• [Texte source]
+ + +

Lever le voile sur l’impact des bateaux pour une industrie plus durable

Ce n’est qu’en donnant la priorité à la transformation écologique au même titre que la performance que la course au large pourra se mobiliser pour affronter les enjeux du changement climatique. Notre rapport Design & Build, publié à la suite de la construction du nouveau bateau de course ‘Mālama’, explore les diverses actions à mettre en place pour limiter l’impact de l’industrie. 

En septembre 2021, l’équipe 11th Hour Racing Team a dévoilé ‘Mālama’, le premier voilier IMOCA 60 conçu pour participer à des courses au large en équipage, en double et en solitaire. 

Construire un bateau de course performant n’a pas été le seul objectif de l’équipe. Ces 24 mois de recherche, de développement et de construction ont également été consacrés à ouvrir une voie pour la transformation écologique de notre industrie. D’où proviennent l’ensemble des impacts et comment peut-on les réduire ? Ceci a été étudié dans un rapport détaillé qui décrit le processus entier de la conception à la construction, en passant par l’optimisation d’un bateau de course IMOCA. 

En partageant des informations détaillées sur la construction du bateau, les composants matériels, la chaîne d’approvisionnement et l’impact environnemental, le rapport vise à encourager une action positive au sein de l’industrie maritime et à fournir une feuille de route pour s’aligner sur les cadres internationaux d’action positive en faveur du climat, notamment la CCNUCC (Convention-cadre des Nations unies sur les changements climatiques) et l’accord de Paris.

Le rapport présente une étude approfondie de la construction de ‘Mālama’, exposant l’ensemble des matériaux utilisés, leurs impacts écologiques ainsi que les matériaux alternatifs existants, en passant par une analyse détaillée de la chaîne d’approvisionnement et du cycle de vie d’un voilier IMOCA. En analysant le contexte plus large du secteur maritime, le rapport propose des solutions et stratégies à mettre en place afin de concilier durabilité et performance et avoir un impact positif et durable, aligné sur des normes et des réglementations internationales comme le dispositif des Nations Unies pour le sport au service de l’action climatique (CCNUCC) qui invite à un nouveau mouvement d’action climatique. 

Damian Foxall, responsable du développement durable au sein de l’équipe 11th Hour Racing Team, explique comment ils ont profité de la construction du nouveau bateau pour étudier comment l’innovation durable pourrait être mise en œuvre dans l’ensemble du secteur :

“Au cours des dix dernières années, les performances sur l’eau de notre classe ont connu des progrès étonnants, mais le prix à payer est élevé. Depuis 2010, l’empreinte d’un IMOCA a presque doublé, passant de 340 à 550 tonnes d’émissions de gaz à effet de serre. C’est une tendance générale que nous observons dans à peu près tous les secteurs d’activité, motivés par la performance ; nous avons accéléré trop vite dans la mauvaise direction, et nous ne faisons que prendre conscience de cette réalité.”

+ + +

• [Extrait des données]
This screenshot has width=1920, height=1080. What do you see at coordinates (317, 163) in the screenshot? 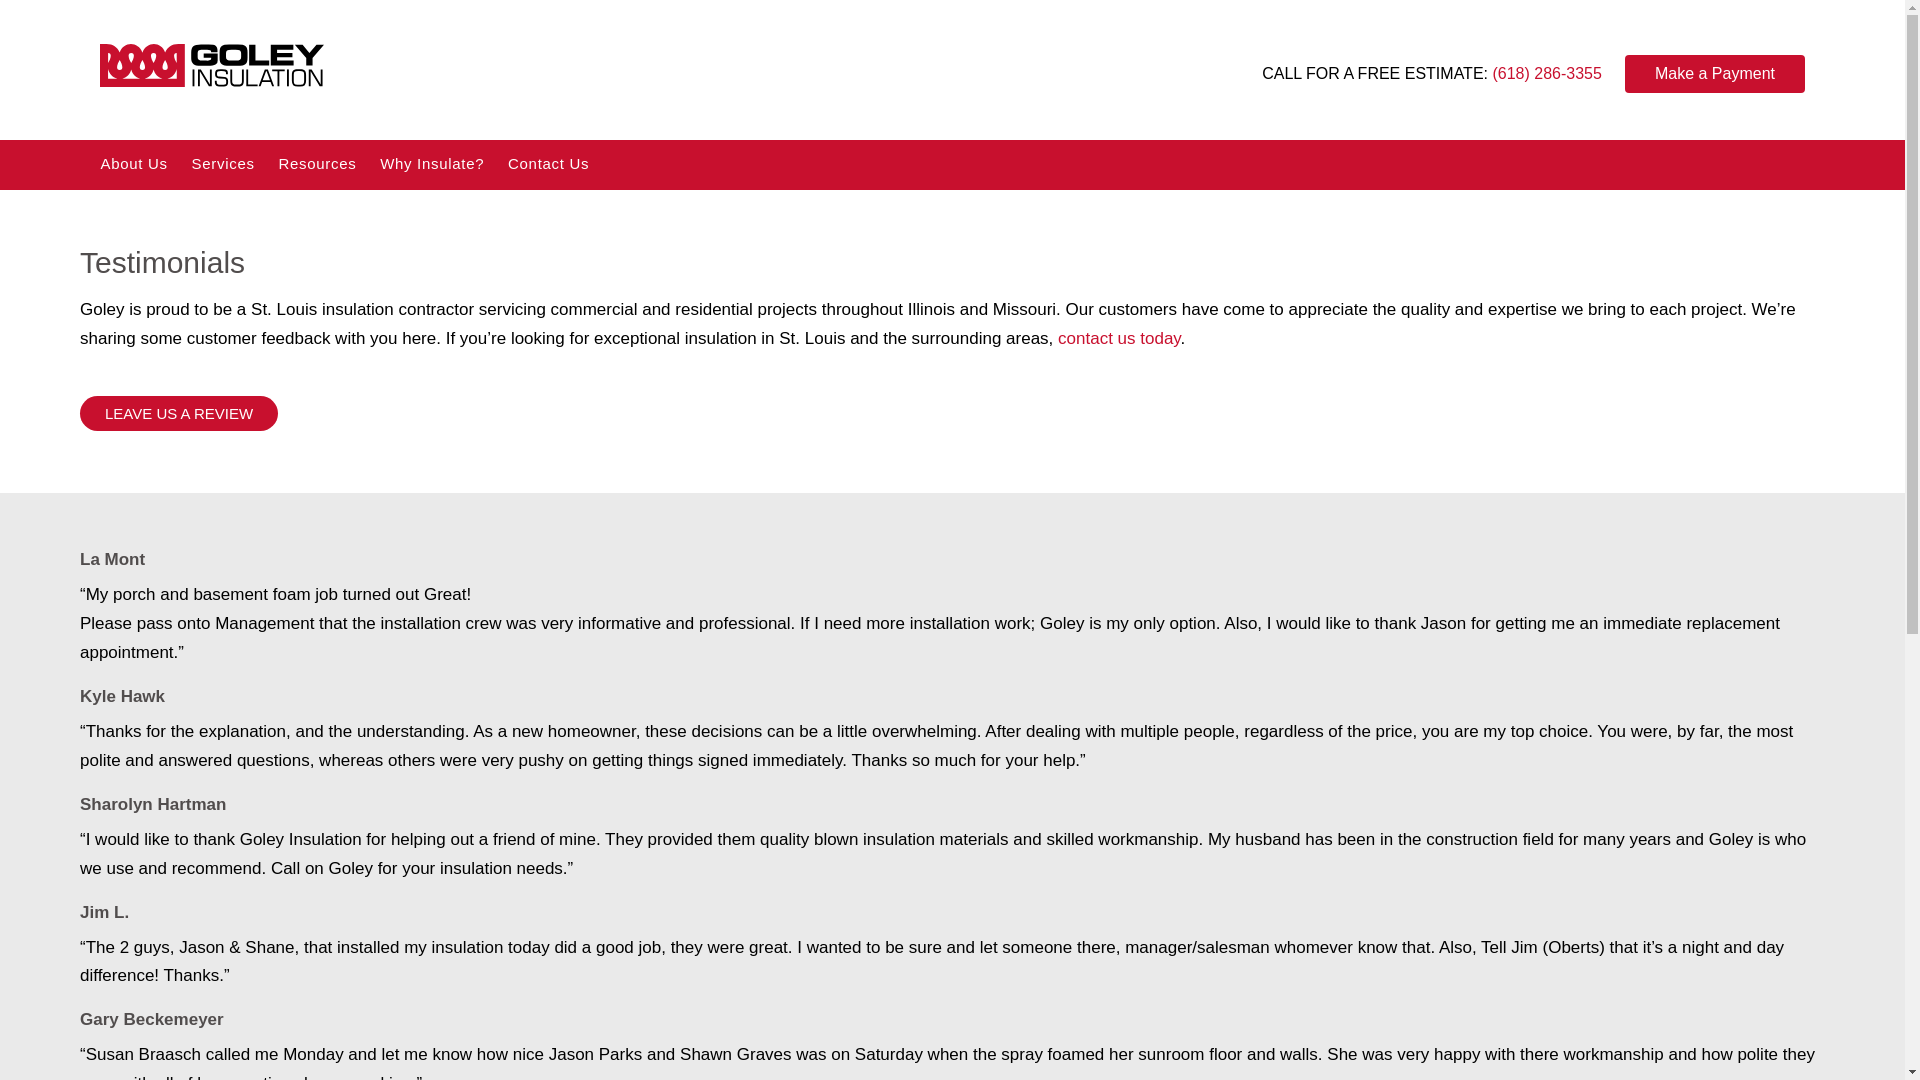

+ + +

• [Exercices à réaliser]
A. D'après le texte sur le voilier ‘Mālama’, pourquoi le rapport partage-t-il des informations détaillées sur la construction du bateau ? Répondez en une à trois phrases.
B. Dans le texte sur le voilier ‘Mālama’, relevez tous les domaines sur lesquels le rapport fournit des informations détaillées.
C. Poursuivez, s'il vous plaît, le texte sur le voilier ‘Mālama’ après sa dernière phrase.
Vous n'aurez pas besoin des lignes.

• [Réponses par exercice]
A. Le rapport partage ces informations pour encourager une action positive au sein de l’industrie maritime. Il vise aussi à fournir une feuille de route pour s’aligner sur les cadres internationaux d’action en faveur du climat, notamment la CCNUCC et l’accord de Paris.

B.
- la construction du bateau
- les composants matériels
- la chaîne d’approvisionnement
- l’impact environnemental

C.
Foxall rappelait les objectifs de réduction des émissions de gaz à effets de serre de l’Accord de Paris:

“Il s’agit de réduire l’empreinte carbone de l’industrie d’au moins 50% pour atteindre l’objectif de net zéro d’ici 2030, soit dans huit ans seulement. Nous sommes très loin de cet objectif à l’heure actuelle.”

Si l’on veut y parvenir, il est primordial de comprendre d’où proviennent précisément ces émissions. C’est souvent plus facile à dire qu’à faire, comme l’explique Amy Munro, qui travaille avec Damian Foxall sur le développement durable de l’équipe :

“Construire un bateau de course est un processus complexe qui implique un grand nombre de parties prenantes et de matériaux. Il faut le décomposer en détail pour bien comprendre d’où proviennent les principaux impacts. C’est pourquoi nous avons méticuleusement mesuré  les incidences environnementales de chaque étape du processus de conception et de construction et réalisé une analyse du cycle de vie (ACV). De cette façon, nous avons pu identifier les problèmes majeurs liés à la construction et identifier des pistes d’amélioration et d’innovation pour changer dans la bonne direction.” 

SUSTAINABLE DESIGN & BUILD REPORT RESOURCES

Le rapport complet, disponible en français et en anglais, ainsi que des ressources supplémentaires peuvent être téléchargés ci-dessous.

Les principales conclusions de l’ACV de l’équipe 11th Hour Racing Team sont les suivantes  :

  • Émissions de gaz à effet de serre (C02e) : 
    • L’émission totale de gaz à effet de serre était de 553 tCO2e. Cette quantité équivaut à 2,2 millions de kilomètres parcourus par un véhicule de tourisme moyen, soit 55 fois le tour de l’équateur, ou à l’empreinte moyenne de la fabrication de 100 voitures Renault.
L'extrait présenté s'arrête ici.